→ WHAT IS EXPECTED:
The records that follow should be copied out exactly, pictures excluded.

---------- DATASET RECORDS ----------

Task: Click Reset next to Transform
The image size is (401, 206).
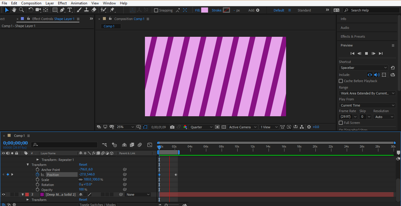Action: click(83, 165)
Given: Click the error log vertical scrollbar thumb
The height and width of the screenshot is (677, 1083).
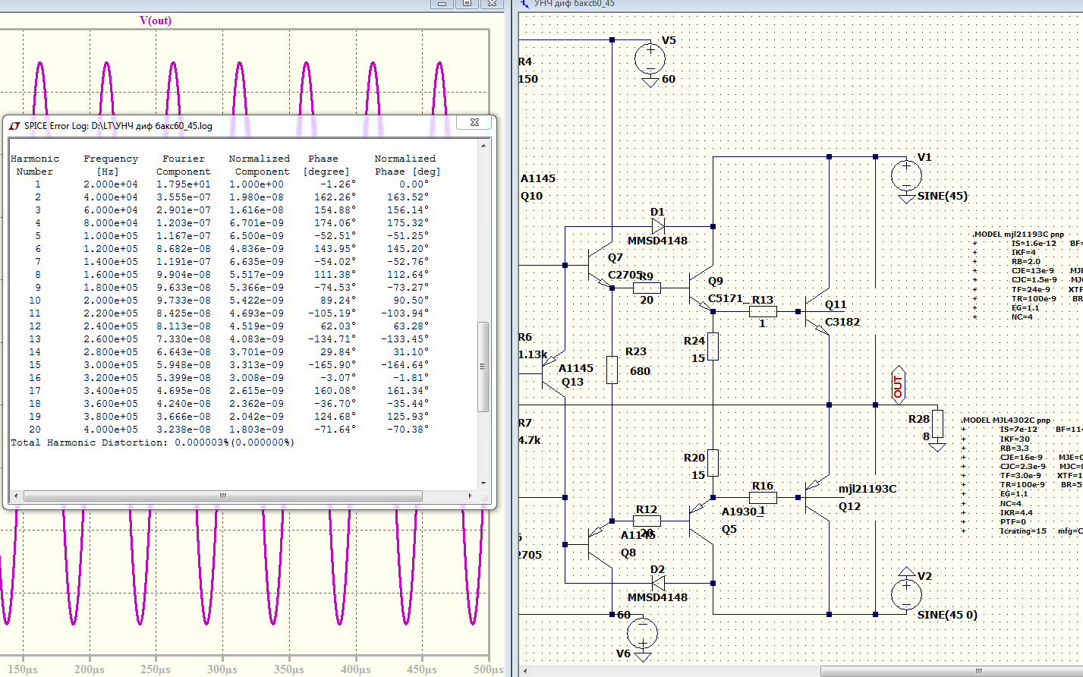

----------

→ RESULT OF THE EXERCISE:
Task: Click Reset next to Transform
The image size is (401, 206).
Action: click(83, 165)
Given: Click the error log vertical scrollbar thumb
The height and width of the screenshot is (677, 1083).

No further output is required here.